The airport had no choice but to close, halting international and national flights. Passengers were evacuated. It must have been frightening for all those involved.
But there was water flowing through the terminal. That’s a huge clue to how safe it was inside.
Passengers approached Auckland Airport chief executive Carrie Hurihanganui, one saying: “I’m not going to attack anybody but my problem is the communication.”
Another said that they had to go “into an unsanitary area” and were " being forced to rebook our own seats that we already paid for”.
I do understand that people were frustrated because they didn’t know what was happening. They didn’t know when they would be able to get on a flight, they didn’t know where they were going to sleep that night and they didn’t know when they were going to get home.
But the people complaining about the lack of information need to understand that just like them, Air NZ staff were dealing with something they had never had to deal with before.
We already knew that the airline was short-staffed. The entire country appears to be short-staffed. There were just not enough people to reassure everyone.
Even when they called in reinforcements and volunteers arrived, they simply didn’t have the resources to deal with the people waiting to get on flights and the influx of phone calls.
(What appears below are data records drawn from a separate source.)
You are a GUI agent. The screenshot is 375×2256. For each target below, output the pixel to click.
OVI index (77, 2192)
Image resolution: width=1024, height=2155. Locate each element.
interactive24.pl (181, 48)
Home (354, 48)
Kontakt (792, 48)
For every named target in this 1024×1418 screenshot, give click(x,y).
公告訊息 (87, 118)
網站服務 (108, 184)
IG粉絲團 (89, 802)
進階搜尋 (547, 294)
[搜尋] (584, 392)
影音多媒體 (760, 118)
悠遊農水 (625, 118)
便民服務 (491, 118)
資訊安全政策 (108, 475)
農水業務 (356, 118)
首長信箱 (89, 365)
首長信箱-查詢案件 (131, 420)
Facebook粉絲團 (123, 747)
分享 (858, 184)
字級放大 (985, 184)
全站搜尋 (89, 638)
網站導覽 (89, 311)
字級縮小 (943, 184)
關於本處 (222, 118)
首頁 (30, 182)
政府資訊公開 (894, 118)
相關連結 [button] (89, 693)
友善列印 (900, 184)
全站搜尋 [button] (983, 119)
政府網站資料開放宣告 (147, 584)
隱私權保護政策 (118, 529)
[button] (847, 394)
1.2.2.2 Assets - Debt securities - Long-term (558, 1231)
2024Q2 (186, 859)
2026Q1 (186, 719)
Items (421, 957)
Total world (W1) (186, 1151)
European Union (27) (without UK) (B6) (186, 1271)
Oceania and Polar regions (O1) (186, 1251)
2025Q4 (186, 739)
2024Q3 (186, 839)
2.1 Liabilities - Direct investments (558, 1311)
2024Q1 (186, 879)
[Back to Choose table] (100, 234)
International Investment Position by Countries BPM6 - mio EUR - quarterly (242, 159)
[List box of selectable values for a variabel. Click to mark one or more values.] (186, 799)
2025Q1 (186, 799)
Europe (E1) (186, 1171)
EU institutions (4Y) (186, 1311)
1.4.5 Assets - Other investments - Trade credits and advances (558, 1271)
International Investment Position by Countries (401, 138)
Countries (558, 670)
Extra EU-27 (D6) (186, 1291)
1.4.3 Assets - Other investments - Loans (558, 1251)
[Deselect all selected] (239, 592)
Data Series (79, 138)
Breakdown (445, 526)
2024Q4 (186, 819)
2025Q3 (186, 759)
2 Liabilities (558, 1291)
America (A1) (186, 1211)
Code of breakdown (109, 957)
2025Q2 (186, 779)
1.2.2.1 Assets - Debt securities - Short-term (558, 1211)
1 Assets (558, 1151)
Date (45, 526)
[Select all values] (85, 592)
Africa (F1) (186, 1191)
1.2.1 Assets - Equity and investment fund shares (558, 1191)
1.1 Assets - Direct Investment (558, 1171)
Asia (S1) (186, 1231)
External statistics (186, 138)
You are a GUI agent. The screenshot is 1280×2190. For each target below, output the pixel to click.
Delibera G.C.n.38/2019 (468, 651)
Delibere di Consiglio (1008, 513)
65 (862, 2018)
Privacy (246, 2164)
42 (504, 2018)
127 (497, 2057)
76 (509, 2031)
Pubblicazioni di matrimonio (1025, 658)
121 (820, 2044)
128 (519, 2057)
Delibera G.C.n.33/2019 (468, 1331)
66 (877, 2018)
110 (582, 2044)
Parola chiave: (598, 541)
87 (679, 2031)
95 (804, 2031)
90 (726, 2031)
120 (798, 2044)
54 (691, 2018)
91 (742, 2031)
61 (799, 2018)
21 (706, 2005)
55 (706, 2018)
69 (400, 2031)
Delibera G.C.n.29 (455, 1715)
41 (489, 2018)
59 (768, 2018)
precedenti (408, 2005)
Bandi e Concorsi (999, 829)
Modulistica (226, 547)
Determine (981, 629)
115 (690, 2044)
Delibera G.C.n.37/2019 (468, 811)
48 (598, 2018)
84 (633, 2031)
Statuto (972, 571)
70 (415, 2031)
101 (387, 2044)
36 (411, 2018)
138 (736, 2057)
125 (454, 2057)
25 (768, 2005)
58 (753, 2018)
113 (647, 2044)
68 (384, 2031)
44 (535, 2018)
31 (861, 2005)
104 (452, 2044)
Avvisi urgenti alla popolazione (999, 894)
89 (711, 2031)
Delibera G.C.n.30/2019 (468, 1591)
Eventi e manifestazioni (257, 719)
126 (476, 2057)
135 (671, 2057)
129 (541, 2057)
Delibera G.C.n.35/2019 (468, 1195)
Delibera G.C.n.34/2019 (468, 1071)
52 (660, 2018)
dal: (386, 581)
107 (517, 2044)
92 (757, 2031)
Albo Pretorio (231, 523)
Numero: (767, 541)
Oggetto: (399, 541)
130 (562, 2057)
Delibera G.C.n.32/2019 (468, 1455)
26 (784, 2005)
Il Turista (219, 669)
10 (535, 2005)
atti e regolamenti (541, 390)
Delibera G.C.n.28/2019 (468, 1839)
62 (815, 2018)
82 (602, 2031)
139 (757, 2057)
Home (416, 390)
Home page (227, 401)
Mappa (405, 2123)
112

Every time something goes wrong people like to point the finger or try to put the blame on someone.
MetService was blamed, the council was blamed, and Auckland Mayor Wayne Brown was blamed, although it seems he would rather be playing tennis than dealing “with media drongos over the flooding”.
Brown is certainly not made of the same stuff as Sir Bob Parker, who was Christchurch’s mayor at the time of the 2010-2011 earthquakes. His was the face and voice of calm as he informed his people and the entire county of what was happening and what to expect.
Napier Mayor Kirsten Wise also faced the media in a calm and collected way during the Napier flooding.
Brown, on the other hand has done himself a disservice by coming across as an angry man, inconvenienced by the entire event.
What happened is no one’s fault. I think it’s what comes after that matters the most. The support, the information and the help to get back on your feet.
As I write this there is a heavy red rain warning for Auckland, Northland, the Coromandel Peninsula, and an orange warning for other already-saturated parts of New Zealand. The country is holding its breath.